It's not going to be possible to accomplish what you're trying to accomplish using only Javascript. Think about it: if Javascript, a plaintext, client-side language, is doing the validation, there is nothing to stop the player from doing the same thing the Javascript would do and grabbing the right answers.

To minimize abuse, you could obfuscate the Javascript and provide the answers to the client in hash form (md5/sha1/etc), hash the answer the user submits, then verify against the hash. That way the answers are not visible in plaintext, but if your game has limited multiple-choice answers, it would be trivial for a cheater to just hash all of them and compare against the batch of answers.

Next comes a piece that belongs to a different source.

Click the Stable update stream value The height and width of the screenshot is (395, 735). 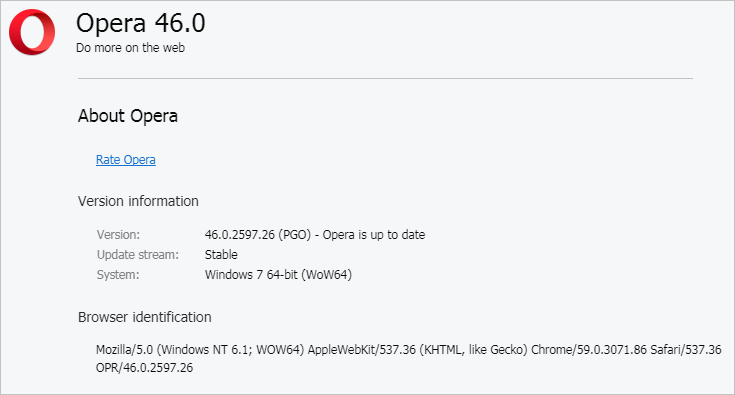pyautogui.click(x=221, y=255)
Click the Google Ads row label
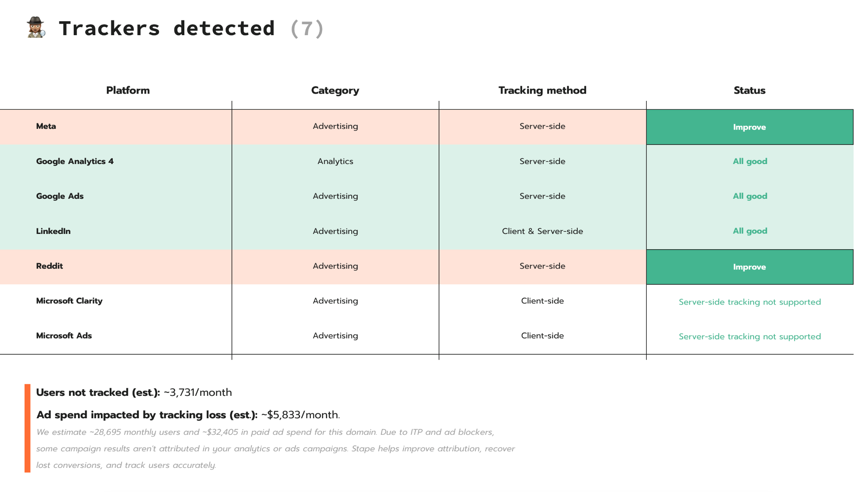Screen dimensions: 868x492 (60, 196)
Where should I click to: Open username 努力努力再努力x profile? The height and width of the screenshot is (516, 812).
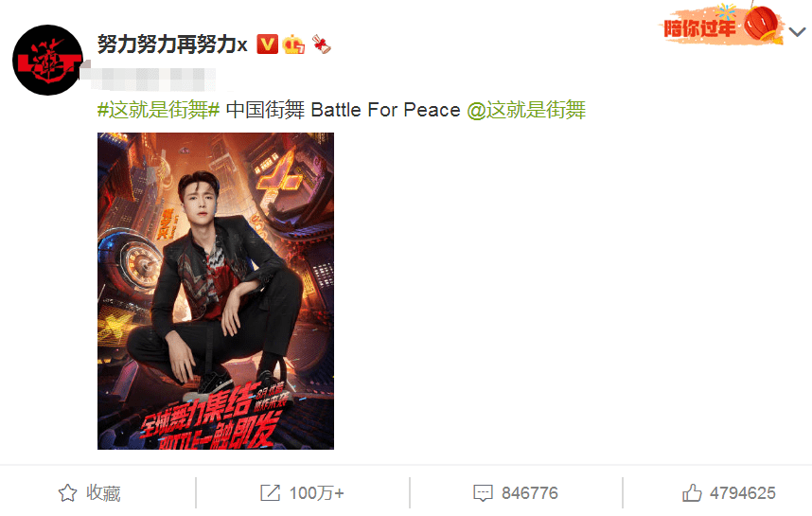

Exactly how long of a delay are we talking here? Ajax IS fairly quick... I've seen some applications with response times in the 100-200ms range. That should be low enough as to not disrupt the user experience. If you have response times slower than that, then your best bet might be to look into how you can optimize the server-side portion of your application to calculate responses faster.

Mike
I agree that pure Javascript cannot eliminate abuse altogether.The response times (back and forth) is definitely subsecond and usually below 500ms. I use a filler between the questions (a simple sound sample that creates an expectation) but more than rarely, the response time exceeds 500ms and even the filler cannot fill in. Then the uneven delays between questions feel awkward.